Created on 12-11-201809:47 PM - edited 08-17-201905:21 AM
I came across an article on how to setup NiFi to write into ADLS which required cobbling together various integration pieces and launching HDI. Since then there have been many updates in NiFi enabling a much easier integration. Combined with CloudBreak's rapid deployment of a HDF clusters provides an incredible ease of user experience. ADLS is Azure's native cloud storage (Look and feel of HDFS) and the capability to read/write via NiFi is key.
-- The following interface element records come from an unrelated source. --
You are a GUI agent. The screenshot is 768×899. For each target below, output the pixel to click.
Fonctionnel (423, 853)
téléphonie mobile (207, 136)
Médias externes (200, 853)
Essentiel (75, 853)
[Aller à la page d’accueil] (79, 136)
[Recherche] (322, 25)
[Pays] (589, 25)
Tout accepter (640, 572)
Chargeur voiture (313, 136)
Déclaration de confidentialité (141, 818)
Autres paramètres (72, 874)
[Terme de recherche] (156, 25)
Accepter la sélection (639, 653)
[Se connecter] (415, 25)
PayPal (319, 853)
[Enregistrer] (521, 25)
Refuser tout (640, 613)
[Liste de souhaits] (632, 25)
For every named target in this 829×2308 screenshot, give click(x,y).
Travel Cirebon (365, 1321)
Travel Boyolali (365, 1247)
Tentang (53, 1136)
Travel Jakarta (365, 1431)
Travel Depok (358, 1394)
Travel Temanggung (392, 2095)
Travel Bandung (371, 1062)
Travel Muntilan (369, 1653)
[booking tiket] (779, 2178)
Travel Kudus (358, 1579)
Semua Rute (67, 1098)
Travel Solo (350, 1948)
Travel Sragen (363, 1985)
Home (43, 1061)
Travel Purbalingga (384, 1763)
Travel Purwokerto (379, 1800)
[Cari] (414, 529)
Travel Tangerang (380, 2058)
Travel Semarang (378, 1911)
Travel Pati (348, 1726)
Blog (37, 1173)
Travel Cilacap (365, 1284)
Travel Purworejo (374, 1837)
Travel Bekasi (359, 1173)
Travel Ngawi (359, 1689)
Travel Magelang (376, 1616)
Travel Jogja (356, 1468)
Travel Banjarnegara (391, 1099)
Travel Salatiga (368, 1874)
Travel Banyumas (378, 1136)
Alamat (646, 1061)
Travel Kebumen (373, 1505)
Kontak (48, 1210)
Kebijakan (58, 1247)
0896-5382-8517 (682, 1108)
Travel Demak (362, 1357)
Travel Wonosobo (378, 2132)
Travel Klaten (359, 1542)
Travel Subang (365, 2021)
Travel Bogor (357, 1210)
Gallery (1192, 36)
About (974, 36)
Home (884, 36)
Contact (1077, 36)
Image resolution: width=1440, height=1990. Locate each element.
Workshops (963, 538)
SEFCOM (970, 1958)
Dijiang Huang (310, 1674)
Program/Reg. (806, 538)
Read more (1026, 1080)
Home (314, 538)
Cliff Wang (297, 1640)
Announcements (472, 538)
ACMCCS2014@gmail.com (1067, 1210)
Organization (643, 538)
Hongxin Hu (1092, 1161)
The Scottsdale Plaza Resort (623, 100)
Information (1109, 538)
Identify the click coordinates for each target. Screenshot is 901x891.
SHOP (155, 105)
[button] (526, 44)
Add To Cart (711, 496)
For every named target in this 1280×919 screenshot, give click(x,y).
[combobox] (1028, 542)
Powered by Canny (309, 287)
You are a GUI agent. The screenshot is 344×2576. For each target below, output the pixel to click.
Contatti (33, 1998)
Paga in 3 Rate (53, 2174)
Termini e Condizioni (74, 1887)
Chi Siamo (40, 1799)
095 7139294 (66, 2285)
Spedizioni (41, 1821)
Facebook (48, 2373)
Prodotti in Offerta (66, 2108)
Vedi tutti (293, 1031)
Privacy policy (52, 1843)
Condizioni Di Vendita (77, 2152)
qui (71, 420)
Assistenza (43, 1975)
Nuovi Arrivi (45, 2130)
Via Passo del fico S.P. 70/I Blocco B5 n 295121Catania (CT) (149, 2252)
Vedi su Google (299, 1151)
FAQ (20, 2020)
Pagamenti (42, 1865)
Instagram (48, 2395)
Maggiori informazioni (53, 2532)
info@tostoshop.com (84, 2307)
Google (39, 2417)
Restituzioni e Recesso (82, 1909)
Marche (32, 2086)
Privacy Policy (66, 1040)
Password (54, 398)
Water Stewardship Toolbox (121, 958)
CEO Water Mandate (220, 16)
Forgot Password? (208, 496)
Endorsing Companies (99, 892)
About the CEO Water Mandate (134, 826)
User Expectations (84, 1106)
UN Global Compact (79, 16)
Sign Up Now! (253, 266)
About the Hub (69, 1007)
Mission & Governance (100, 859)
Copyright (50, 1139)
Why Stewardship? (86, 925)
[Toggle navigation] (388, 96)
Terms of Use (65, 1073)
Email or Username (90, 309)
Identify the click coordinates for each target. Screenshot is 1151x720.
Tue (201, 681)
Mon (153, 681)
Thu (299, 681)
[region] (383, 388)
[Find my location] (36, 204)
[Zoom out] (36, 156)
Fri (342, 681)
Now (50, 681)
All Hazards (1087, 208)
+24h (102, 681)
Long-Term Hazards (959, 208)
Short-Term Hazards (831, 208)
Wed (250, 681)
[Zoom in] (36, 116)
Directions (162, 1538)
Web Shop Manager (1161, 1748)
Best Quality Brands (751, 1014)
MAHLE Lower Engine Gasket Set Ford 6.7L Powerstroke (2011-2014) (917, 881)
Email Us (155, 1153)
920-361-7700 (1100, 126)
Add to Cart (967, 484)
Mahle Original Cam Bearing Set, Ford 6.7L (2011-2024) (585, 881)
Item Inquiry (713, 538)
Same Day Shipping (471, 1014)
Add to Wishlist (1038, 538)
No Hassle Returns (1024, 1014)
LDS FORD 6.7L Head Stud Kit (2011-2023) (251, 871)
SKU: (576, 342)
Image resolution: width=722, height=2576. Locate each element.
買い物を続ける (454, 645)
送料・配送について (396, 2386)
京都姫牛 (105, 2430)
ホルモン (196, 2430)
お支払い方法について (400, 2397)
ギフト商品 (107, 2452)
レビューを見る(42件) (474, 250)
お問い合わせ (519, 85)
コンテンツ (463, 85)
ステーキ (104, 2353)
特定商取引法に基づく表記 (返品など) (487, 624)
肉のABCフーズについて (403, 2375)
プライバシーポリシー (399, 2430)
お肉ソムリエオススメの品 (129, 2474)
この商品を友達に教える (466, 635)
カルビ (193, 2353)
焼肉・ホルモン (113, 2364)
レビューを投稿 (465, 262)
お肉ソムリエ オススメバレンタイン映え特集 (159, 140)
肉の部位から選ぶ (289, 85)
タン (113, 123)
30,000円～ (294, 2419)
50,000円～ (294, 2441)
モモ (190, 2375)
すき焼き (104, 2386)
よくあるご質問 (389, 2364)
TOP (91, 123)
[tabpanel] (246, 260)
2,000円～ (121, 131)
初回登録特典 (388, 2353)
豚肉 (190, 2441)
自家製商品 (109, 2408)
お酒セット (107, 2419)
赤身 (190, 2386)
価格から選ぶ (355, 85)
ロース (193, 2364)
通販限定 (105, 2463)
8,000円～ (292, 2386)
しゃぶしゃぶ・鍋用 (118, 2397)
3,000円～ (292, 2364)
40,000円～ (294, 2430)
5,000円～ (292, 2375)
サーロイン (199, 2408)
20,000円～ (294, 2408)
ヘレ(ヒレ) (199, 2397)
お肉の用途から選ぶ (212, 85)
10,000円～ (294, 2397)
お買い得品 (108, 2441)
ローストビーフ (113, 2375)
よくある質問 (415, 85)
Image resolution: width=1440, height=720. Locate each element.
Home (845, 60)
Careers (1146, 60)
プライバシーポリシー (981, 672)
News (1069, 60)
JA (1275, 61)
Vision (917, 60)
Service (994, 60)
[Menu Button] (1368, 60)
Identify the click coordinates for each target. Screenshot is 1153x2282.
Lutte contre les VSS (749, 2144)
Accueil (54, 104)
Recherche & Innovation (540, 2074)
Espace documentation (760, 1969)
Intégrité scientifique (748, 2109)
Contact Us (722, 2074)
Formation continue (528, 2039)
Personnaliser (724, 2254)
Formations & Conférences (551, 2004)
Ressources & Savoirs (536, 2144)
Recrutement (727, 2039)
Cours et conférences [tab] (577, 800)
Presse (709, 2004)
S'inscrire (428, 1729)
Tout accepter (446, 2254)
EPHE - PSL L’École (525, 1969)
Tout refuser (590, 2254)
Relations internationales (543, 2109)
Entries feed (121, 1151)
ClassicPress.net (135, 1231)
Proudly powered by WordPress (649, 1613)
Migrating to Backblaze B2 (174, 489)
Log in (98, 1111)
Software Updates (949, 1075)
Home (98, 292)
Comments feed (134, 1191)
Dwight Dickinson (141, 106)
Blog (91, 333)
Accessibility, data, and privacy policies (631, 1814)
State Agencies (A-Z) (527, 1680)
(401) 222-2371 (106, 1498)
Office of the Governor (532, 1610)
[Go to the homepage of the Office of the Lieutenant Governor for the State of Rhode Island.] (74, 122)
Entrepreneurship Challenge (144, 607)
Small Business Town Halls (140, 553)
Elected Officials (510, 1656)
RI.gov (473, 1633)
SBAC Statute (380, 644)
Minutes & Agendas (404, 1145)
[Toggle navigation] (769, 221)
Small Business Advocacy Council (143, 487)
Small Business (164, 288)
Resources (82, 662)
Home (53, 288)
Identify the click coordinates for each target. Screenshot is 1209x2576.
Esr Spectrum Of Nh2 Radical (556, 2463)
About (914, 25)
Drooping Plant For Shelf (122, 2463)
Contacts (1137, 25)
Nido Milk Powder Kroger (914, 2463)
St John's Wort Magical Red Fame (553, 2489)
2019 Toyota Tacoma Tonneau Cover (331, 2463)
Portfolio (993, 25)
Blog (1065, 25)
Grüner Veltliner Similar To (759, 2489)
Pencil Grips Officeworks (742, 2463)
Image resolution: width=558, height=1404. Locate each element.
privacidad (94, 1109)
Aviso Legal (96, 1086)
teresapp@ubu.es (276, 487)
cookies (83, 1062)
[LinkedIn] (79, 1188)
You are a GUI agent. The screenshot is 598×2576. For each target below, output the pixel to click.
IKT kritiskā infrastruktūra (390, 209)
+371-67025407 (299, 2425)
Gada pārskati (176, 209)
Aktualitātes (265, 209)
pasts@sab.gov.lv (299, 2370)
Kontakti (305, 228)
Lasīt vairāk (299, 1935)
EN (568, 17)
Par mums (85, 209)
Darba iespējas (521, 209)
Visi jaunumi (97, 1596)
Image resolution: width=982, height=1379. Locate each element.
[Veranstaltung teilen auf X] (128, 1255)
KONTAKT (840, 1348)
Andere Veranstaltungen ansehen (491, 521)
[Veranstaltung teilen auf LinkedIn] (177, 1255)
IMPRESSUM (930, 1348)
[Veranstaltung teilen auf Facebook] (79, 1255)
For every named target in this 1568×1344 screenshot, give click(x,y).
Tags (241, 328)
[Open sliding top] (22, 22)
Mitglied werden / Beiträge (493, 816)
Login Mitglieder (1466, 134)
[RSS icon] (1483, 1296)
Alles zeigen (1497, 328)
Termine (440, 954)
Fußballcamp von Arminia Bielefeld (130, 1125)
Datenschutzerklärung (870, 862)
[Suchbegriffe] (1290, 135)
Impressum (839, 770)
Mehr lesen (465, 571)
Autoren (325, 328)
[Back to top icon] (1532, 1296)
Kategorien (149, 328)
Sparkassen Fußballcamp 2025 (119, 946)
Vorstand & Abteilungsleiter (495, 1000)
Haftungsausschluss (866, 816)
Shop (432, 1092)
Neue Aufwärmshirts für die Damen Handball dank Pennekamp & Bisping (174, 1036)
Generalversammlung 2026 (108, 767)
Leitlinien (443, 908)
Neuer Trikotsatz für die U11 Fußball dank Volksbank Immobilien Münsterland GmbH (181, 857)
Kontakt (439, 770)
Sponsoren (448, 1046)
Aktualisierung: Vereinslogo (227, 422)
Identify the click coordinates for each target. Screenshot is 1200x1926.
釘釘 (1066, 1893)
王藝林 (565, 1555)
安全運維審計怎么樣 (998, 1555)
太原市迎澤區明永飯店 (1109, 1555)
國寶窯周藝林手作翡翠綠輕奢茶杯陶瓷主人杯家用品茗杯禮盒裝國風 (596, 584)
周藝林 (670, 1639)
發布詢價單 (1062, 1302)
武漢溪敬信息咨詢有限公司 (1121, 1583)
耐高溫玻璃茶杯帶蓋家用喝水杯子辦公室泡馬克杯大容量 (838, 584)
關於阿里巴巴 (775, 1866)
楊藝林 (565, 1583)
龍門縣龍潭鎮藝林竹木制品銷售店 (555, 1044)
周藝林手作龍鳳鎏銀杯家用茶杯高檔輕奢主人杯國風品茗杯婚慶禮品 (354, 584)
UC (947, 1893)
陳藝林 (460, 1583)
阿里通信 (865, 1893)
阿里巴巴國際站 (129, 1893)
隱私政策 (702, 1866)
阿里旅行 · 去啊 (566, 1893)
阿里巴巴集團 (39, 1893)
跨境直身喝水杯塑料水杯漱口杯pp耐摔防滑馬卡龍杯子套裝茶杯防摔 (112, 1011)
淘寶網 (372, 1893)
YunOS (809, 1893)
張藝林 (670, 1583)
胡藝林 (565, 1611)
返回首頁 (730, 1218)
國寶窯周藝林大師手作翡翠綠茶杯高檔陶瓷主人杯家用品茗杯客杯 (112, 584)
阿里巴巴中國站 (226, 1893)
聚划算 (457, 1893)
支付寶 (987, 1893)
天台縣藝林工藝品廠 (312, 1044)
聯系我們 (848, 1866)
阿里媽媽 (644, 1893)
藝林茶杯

This article will demonstrate how use use a CloudBreak Recipe to rapidly deploy a HDF NiFI "ADLS Enabled" cluster.
Assumptions
A CloudBreak instance is available
Azure Credentials available
Moderate familiarity with Azure
Using HDF 3.2+
From Azure you will need:
ADLS url
Application ID
Application Password
Directory ID
NiFi requires ADLS jars, core-site.xml, and hdfs-site.xml. The recipe I built will fetch these resources for you. Simply download the recipe/script from:
Your_ADLS_URL: with your adls url
Your_APP_ID: with your application ID
Your_APP_Password: with your application password
Your_Directory_ID: with your directory id
Once the updates are completed, simply add the script under CloudBreak Recipes. Make sure to select "post-cluster-install"
Begin provisioning a HDF cluster via CloudBreak. Once the Recipes page is shown, add the recipe to run on the NiFi nodes.
Once cluster is up use the PutHDFS processor to write to ADLS.
The above resources are all available on each node due to the recipe. All you have to do is call the location of the resources in the PutHDFS processor.